The use of short peptides conjugated PEI for gene delivery application

• Main Authors: Chiao-chun Yeh, 葉喬淳
• Other Authors: Wei-wen Hu
• Format: Others
• Language: zh-TW
• Published: 2013
• Online Access: http://ndltd.ncl.edu.tw/handle/06936123999033551920

碩士 === 國立中央大學 === 化學工程與材料工程學系 === 101 === In this study, short peptides were conjugated with polyethyleneimine for the application of gene delivery.

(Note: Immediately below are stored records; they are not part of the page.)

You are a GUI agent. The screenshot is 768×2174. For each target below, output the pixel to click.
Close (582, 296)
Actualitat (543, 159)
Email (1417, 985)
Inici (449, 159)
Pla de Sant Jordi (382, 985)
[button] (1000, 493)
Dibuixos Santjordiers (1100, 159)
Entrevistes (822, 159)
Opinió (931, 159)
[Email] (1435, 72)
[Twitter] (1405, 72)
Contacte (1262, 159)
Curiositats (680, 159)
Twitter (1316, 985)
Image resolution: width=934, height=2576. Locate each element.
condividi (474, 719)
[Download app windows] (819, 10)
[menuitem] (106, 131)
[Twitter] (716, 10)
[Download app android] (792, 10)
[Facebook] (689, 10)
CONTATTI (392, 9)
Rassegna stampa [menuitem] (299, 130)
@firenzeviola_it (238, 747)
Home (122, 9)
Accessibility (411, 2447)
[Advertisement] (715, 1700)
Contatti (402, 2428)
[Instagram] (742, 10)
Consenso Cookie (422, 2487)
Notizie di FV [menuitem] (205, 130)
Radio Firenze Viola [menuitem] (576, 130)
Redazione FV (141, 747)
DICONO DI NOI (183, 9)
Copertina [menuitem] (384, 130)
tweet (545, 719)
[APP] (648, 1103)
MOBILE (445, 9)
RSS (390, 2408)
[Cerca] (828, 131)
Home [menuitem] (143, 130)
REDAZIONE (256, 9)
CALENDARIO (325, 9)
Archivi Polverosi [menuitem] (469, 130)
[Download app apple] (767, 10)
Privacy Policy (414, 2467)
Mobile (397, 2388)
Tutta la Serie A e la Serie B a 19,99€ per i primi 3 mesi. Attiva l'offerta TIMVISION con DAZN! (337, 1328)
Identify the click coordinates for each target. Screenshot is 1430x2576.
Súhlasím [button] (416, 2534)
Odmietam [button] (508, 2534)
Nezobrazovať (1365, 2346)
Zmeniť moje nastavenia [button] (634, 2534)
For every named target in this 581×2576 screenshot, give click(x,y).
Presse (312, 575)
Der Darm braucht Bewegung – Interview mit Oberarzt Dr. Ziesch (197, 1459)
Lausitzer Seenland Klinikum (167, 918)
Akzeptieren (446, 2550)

By electrostatic interaction, self- assembled nanoparticles using PEI-CPPs, and plasmid DNA were prepared in different amine/phosphate (N/P) ratios. The dynamic laser scattering experiment demonstrated that most of particles formed by peptide modified PEI were between the 200 to 600 nm with positive surfaces, suggesting that these nanoparticles were appropriate for gene transfer. In addition, the modified PEI effectively bound DNA. The MTT assays suggested that modification PEI reduced the cytotoxicity. PEI conjugated either by R9 or SAP10 were unable to transfect cells. In contrast, IL conjugated PEI demonstrated better transfection efficiency than that using sole PEI. We used fluorescein labeling to track plasma DNA delivery. Only PEI-IL can carry DNA to cells. To determine the endosomal escape mechanism of PEI-IL, bafilomycin A1 & chloroquine were applied during transfection. Their results suggested that internalized DNA should be released mainly by proton sponge effect; however, the grafted IL may also perturb endosome membrane and eventually causes membrane disruption. Finally, we used molecular dynamic simulation to elucidate the mechanism of grafted CPP interact with lipid bilyaer. The results indicated that only peptides with hydrophobic domain entering lipid bilayer can stabilize their interactions to cell membrane. In addition, tryptophan in indolicidin plays an important role to the insertion of IL to lipid bilayer.